V still can’t find Keira. Temperance’s car is gone. J is on the way, and I’m losing my fucking mind.

The necklace. Her GPS tracker. Keira still has it on.

I pull up the app and wait for it to load for what seems like a million years.

No signal. I forgot that here on the casino floor, we’ve blocked all wireless and internet access.

Fuck. Fuck.

I rush out of the casino and through the hallways to my office. Once there, I attempt to get the app to load on my phone and bring up my computer screens at the same time. When I finally get it to load on my desktop, J enters my office.

“This doesn’t make any fucking sense,” I whisper. The location is one I know, a place I visit at least twice a year. It has to be wrong.

“Did V find her, boss?”

“No. V didn’t fucking find her.
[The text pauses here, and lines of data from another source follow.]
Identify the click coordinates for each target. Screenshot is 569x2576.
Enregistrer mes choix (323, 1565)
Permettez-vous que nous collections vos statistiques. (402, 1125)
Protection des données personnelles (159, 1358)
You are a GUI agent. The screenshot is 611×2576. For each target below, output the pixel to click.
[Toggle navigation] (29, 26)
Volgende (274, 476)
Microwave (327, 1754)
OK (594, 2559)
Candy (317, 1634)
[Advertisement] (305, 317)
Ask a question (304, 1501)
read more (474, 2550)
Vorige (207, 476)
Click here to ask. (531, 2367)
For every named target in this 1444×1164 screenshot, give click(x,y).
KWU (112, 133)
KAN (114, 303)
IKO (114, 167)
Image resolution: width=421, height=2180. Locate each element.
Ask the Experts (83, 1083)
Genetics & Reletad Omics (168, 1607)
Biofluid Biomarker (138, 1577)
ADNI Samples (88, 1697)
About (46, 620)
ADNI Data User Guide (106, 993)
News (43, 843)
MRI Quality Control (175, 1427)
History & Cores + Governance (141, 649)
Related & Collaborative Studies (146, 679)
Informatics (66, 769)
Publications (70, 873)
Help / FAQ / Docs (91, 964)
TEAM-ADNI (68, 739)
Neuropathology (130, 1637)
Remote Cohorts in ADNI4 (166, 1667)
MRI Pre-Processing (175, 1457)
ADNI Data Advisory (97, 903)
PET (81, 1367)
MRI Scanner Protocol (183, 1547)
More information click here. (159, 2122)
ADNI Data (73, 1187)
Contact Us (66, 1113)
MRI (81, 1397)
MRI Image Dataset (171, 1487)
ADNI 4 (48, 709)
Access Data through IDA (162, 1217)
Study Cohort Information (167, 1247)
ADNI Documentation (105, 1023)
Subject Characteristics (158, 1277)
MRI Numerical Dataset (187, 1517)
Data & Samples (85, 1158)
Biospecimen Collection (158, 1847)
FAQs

I just did, and I need you to tell me what the fuck is going on.”

I look up at J’s face, her pale blond hair tumbling down around her shoulders rather than up in the tight bun she normally wears.

“Calm down, Mikey. It’s gonna be fine.”

“Don’t you fucking call me that. You know better, J.”

Seventeen years earlier

My pager vibrated with a number I recognized all too well, followed by the digits 911.

Fuck, what the hell kind of trouble had Hope gotten herself into now? I knew she struggled. We all fucking struggled because of the shit we’d been through.

The day Hope Jones had walked up the steps to the foster home from hell, I’d known nothing would ever be the same. It was a gut thing.